→ **WORK ORDER**:
Hand back every line from the beginning of the data below through the line containing "667x500 pixels.", word for word and free of pictures.

-------- RECORD EXTRACTS

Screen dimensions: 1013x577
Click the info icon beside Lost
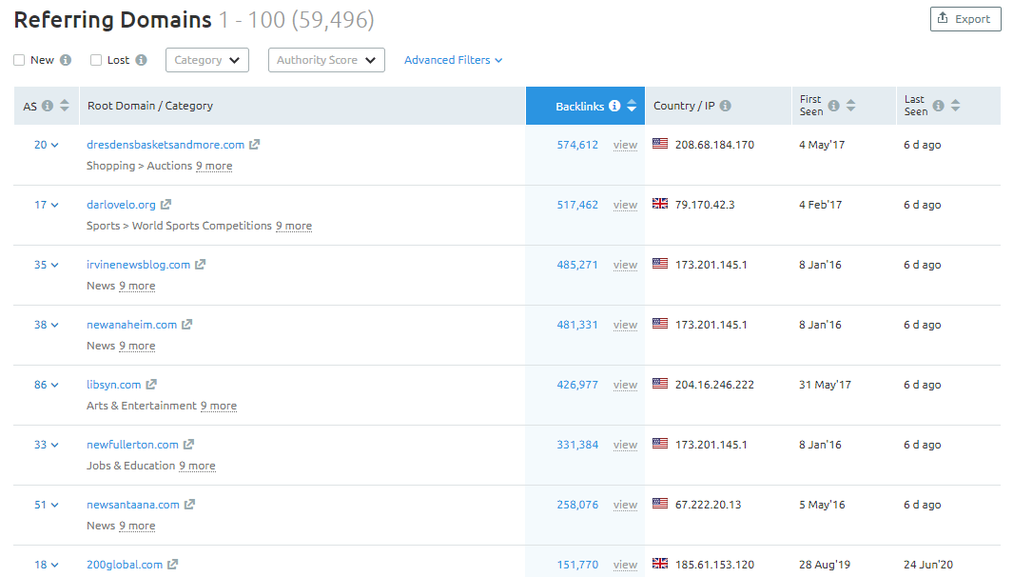[141, 60]
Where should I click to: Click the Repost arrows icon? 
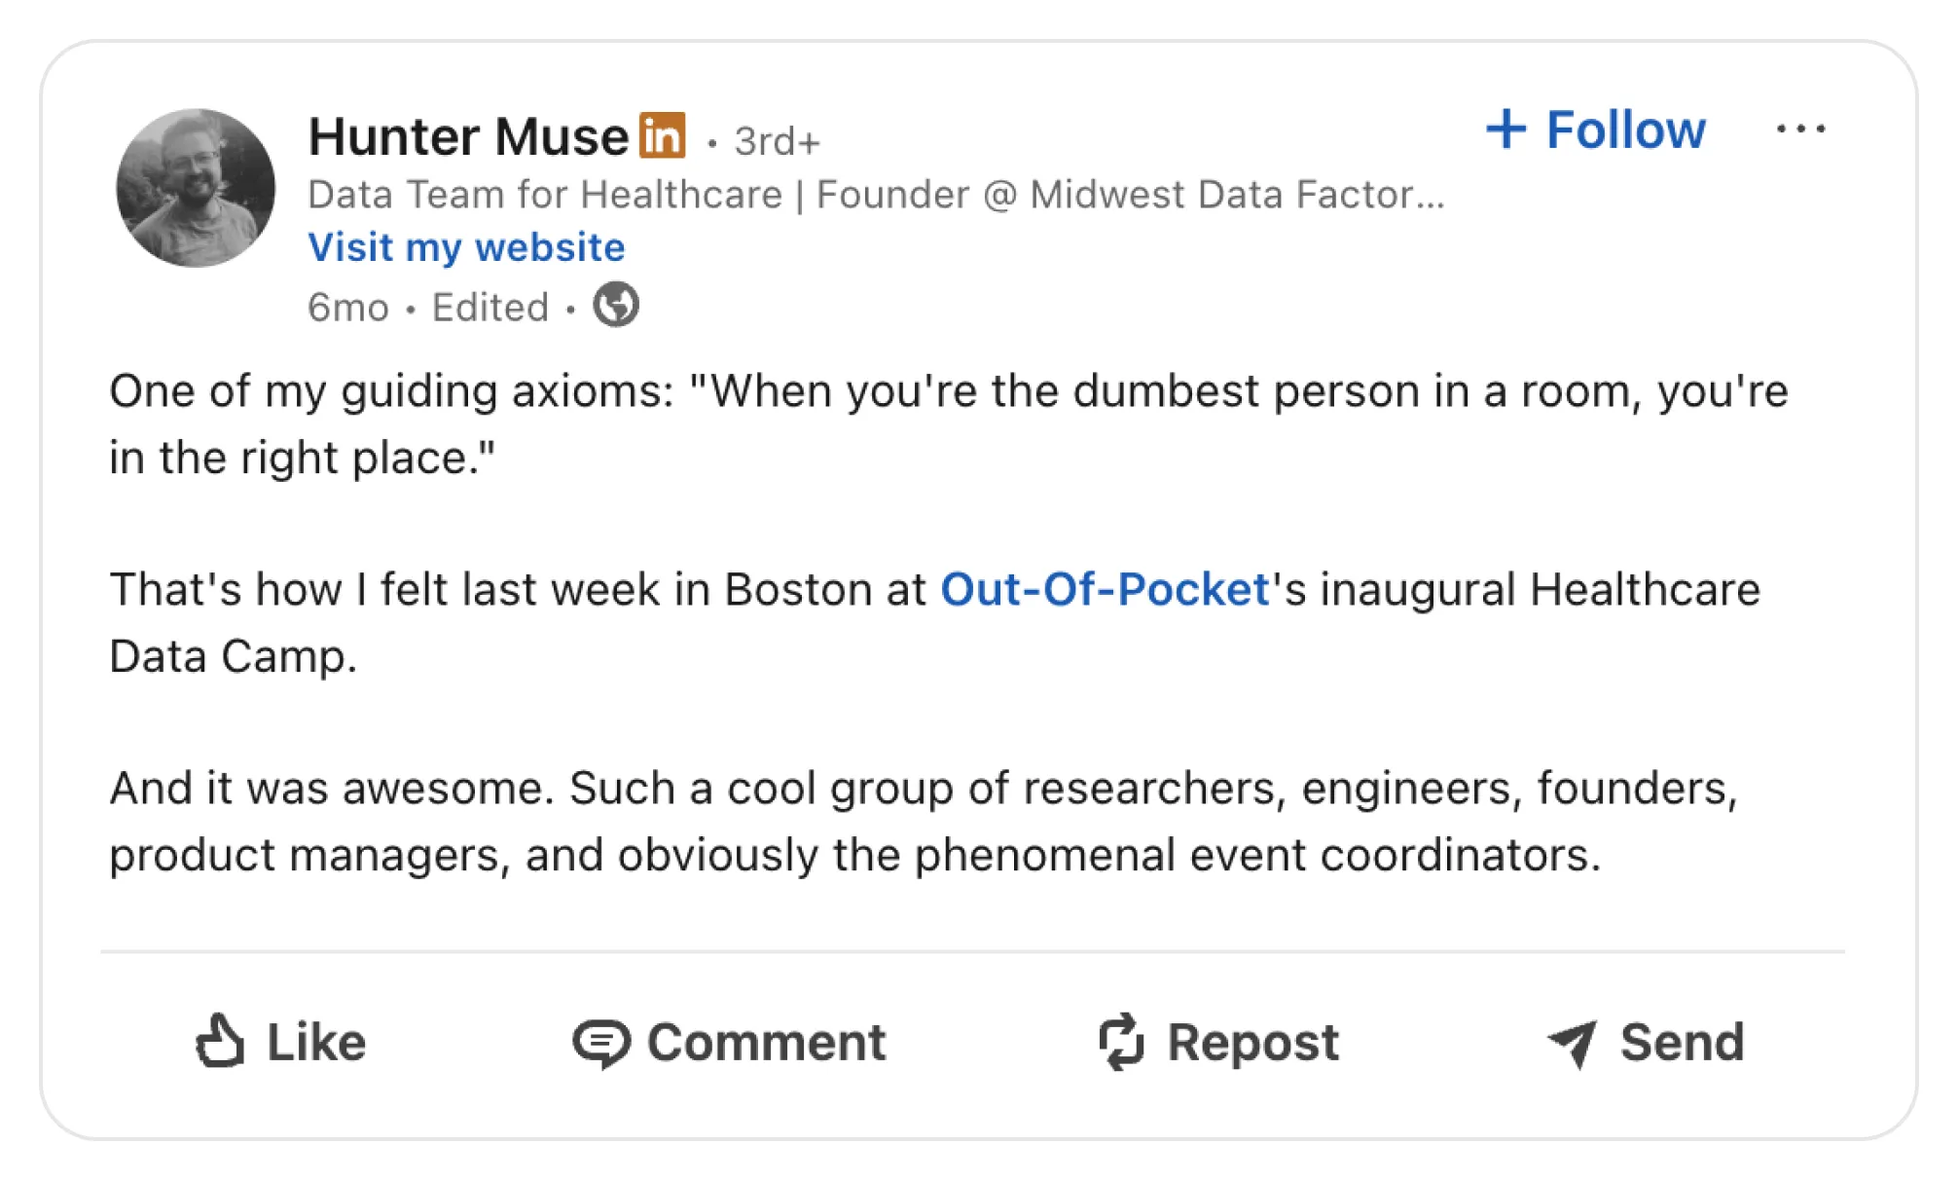[1121, 1042]
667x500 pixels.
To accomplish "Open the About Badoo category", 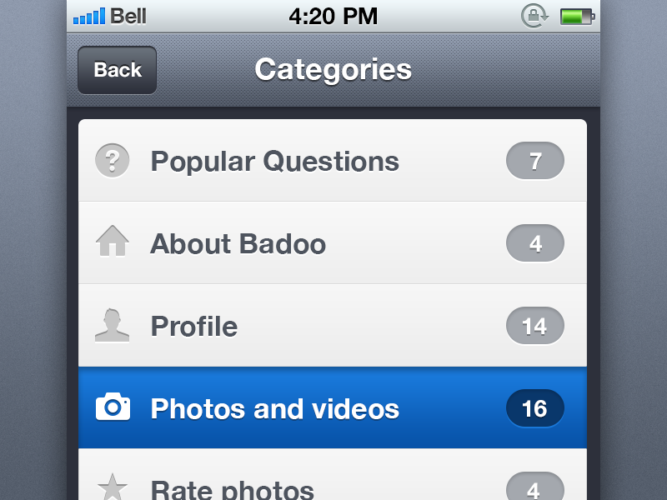I will tap(238, 243).
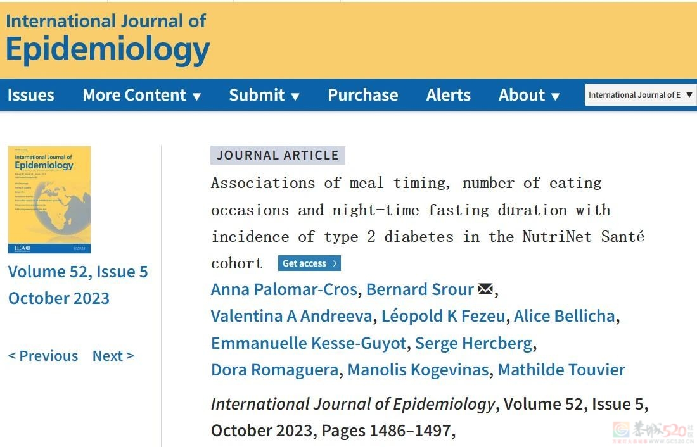The height and width of the screenshot is (447, 697).
Task: Open author Anna Palomar-Cros profile
Action: click(285, 289)
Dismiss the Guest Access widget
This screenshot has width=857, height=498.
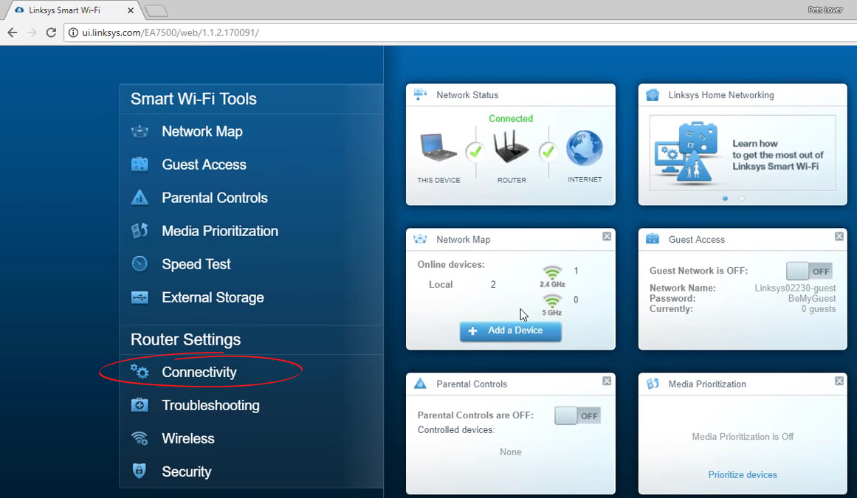tap(839, 237)

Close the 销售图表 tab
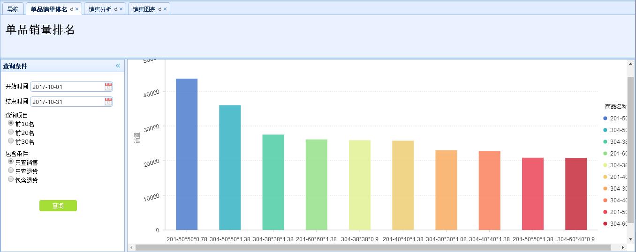tap(165, 9)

----------------

→ **RESPONSE TO THIS EXERCISE**:
Screen dimensions: 1013x577
Click the info icon beside Lost
[141, 60]
Where should I click to: Click the Repost arrows icon? 
[1121, 1042]
667x500 pixels.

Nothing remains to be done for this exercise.